The hospital's name derives from the Creeds, a family that previously farmed the site. The local railroad station on a line that ran from Long Island City to Bethpage took the name Creedmoor, apparently from the phrase "Creed's Moor," describing the local geography, In the early 1870s, New York State purchased land from the Creeds for use by the National Guard and by the National Rifle Association (NRA) as a firing range. The Creedmoor Rifle Range hosted prestigious international shooting competitions, which became the forerunner of the Palma Trophy competition. In 1892, as a result of declining public interest and mounting noise complaints from the growing neighborhood, the NRA deeded its land back to the state.

Hospital 
In 1912, the Farm Colony of Brooklyn State Hospital was opened, with 32 patients, at Creedmoor by the Lunacy Commission of New York State, reflecting a trend towards sending the swelling population of urban psychiatric patients to the fresh air of outlying areas. By 1918, Creedmoor's own census had swollen to 150, housed in the abandoned National Guard barracks. By 1959, the hospital housed 7,000 inpatients. Creedmoor is described as a crowded, understaffed institution in Susan Sheehan's Is There No Place On Earth For Me? (1982), a biography of a patient pseudonymously called Sylvia Frumkin.  Dr. Lauretta Bender, child neuropsychiatrist, has been reported as practicing there in the 1950s and 1960s. In the late 1970s, one of its more notorious patients was former NYPD officer Robert Torsney, who was committed there in December 1977 after being found not guilty by reason of insanity in the 1976 murder of then 15-year-old Randolph Evans in Brooklyn and was kept there until July 1979 when reviewers declared him no longer a threat.

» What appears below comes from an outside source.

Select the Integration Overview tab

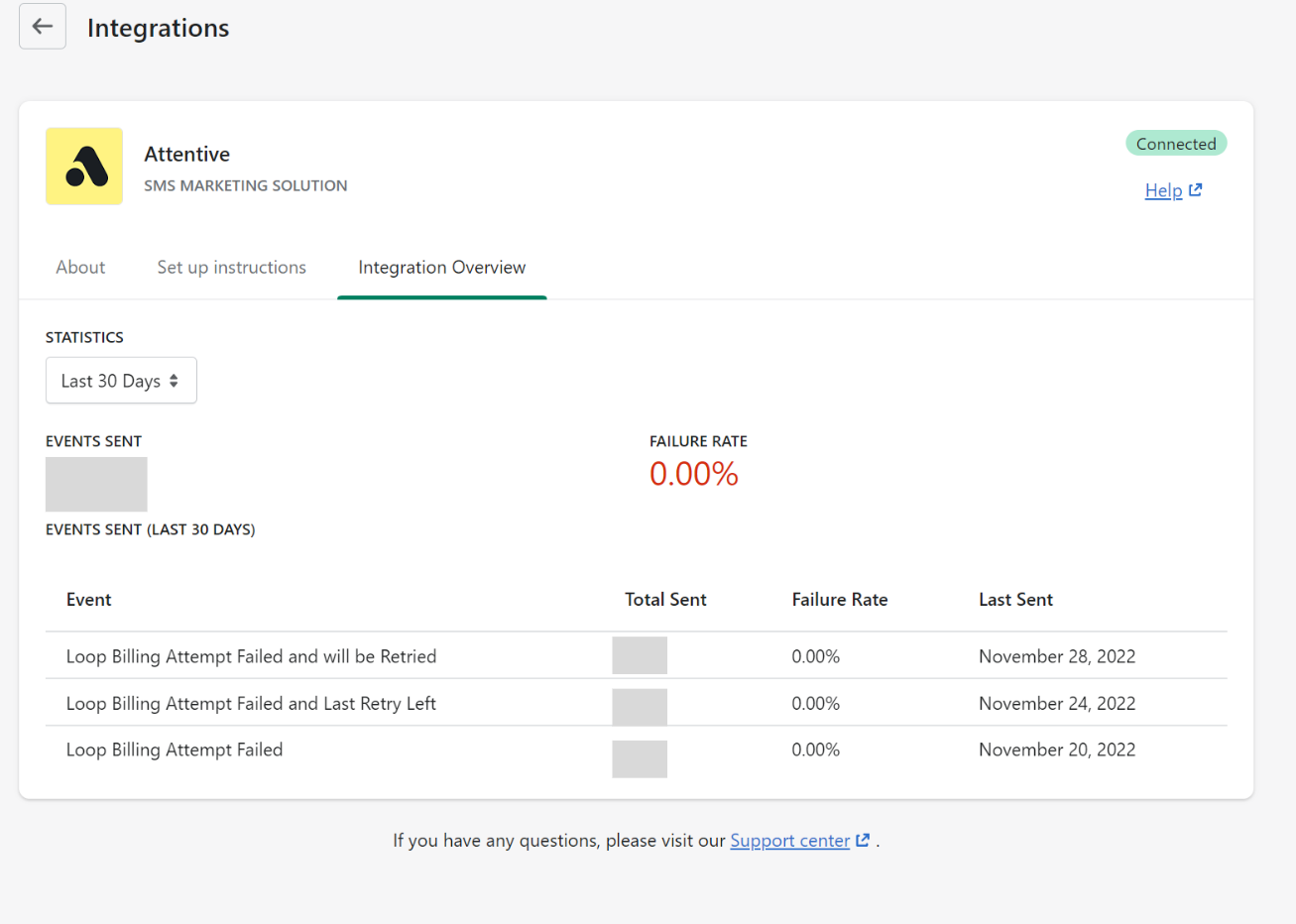[x=441, y=268]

The hospital's census had declined by the early 1960s as the introduction of new psychiatric medications, along with the deinstitutionalization movement for many psychiatric patients. In 1975, the land in Glen Oaks formerly used to raise food for the hospital was opened to the public as the Queens County Farm Museum. Another part of the campus in Glen Oaks was developed into the Queens Children's Psychiatric Center. In 2004, the remaining part of Creedmoor land in Glen Oaks was developed into the Glen Oaks public school campus, including The Queens High School of Teaching. By 2006, other parts of the Creedmoor campus had been sold and the inpatient census was down to 470. A more recent portrayal of life in Creedmoor appears in Katherine Olson's Something More Wrong (2013).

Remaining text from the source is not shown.